TASK GOAL
Switch every "screenshot" to "screen capture" in the part of the material that opens with the line containing "Where should I click to: Click the" and closes with the line containing "will tap(1021, 392).", and give those lines back with nothing else changed.

═════ MATERIAL SUPPLIED ═════

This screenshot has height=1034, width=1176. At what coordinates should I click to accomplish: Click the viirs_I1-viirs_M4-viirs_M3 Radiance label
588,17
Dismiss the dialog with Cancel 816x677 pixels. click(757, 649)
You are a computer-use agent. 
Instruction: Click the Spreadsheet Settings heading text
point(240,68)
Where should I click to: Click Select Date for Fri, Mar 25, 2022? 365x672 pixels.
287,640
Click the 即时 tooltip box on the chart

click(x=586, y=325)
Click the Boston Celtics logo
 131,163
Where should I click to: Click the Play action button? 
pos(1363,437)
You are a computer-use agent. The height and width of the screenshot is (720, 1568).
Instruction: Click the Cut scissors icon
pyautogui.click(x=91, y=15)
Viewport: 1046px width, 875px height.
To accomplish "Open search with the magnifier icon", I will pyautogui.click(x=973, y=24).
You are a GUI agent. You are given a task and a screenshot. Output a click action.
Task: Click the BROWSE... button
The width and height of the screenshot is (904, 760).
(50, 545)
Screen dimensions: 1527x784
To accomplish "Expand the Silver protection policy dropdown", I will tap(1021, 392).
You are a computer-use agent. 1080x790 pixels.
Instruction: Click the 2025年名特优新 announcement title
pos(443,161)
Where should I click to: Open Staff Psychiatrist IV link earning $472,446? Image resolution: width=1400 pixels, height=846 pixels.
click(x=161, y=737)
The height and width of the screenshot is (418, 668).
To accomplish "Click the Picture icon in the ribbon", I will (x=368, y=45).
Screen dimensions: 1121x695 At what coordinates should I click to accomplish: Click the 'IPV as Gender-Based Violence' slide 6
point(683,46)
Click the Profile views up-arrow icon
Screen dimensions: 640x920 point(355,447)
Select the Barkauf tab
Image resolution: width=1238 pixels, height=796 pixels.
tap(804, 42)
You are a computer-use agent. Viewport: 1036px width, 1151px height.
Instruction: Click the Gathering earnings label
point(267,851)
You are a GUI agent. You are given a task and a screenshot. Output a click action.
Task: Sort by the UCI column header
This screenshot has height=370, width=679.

═════

ANSWER FOR THIS EXERCISE
Where should I click to: Click the Play action button? 
pos(1363,437)
You are a computer-use agent. The height and width of the screen capture is (720, 1568).
Instruction: Click the Cut scissors icon
pyautogui.click(x=91, y=15)
Viewport: 1046px width, 875px height.
To accomplish "Open search with the magnifier icon", I will pyautogui.click(x=973, y=24).
You are a GUI agent. You are given a task and a screen capture. Output a click action.
Task: Click the BROWSE... button
The width and height of the screen capture is (904, 760).
(50, 545)
Screen dimensions: 1527x784
To accomplish "Expand the Silver protection policy dropdown", I will tap(1021, 392).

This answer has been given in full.